▸ **Your objective**: Reproduce word for word the rows from the line with "click here (941, 961)" to the last row, including both ends.

## START Information provided

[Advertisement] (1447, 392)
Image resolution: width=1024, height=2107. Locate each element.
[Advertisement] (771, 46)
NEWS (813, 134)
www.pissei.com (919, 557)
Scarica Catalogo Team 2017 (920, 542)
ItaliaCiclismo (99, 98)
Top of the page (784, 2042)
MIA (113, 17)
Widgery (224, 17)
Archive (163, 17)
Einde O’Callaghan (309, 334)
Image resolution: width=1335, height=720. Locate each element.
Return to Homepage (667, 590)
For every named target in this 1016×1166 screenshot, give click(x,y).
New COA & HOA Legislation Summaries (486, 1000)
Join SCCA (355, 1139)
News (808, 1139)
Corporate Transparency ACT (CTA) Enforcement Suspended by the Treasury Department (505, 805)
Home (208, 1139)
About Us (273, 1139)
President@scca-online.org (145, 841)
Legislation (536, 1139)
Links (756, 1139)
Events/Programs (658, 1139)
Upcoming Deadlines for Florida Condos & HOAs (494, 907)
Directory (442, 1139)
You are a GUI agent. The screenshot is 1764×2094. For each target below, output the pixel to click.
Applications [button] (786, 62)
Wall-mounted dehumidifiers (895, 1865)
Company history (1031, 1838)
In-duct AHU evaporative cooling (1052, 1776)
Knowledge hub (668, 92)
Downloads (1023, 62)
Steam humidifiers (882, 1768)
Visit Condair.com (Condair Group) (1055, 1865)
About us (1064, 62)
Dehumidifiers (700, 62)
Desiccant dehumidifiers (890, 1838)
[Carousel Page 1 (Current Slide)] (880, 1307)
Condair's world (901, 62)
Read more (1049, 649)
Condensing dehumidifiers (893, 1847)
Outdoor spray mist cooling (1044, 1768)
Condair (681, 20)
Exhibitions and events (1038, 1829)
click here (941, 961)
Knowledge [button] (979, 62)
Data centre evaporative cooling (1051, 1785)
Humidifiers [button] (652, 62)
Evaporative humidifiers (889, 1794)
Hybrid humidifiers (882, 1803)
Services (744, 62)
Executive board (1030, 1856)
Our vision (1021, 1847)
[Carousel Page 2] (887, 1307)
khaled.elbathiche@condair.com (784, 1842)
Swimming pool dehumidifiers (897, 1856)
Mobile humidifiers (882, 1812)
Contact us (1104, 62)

## END Information provided

▸ **Task answer**:
click here (941, 961)
Knowledge [button] (979, 62)
Data centre evaporative cooling (1051, 1785)
Humidifiers [button] (652, 62)
Evaporative humidifiers (889, 1794)
Hybrid humidifiers (882, 1803)
Services (744, 62)
Executive board (1030, 1856)
Our vision (1021, 1847)
[Carousel Page 2] (887, 1307)
khaled.elbathiche@condair.com (784, 1842)
Swimming pool dehumidifiers (897, 1856)
Mobile humidifiers (882, 1812)
Contact us (1104, 62)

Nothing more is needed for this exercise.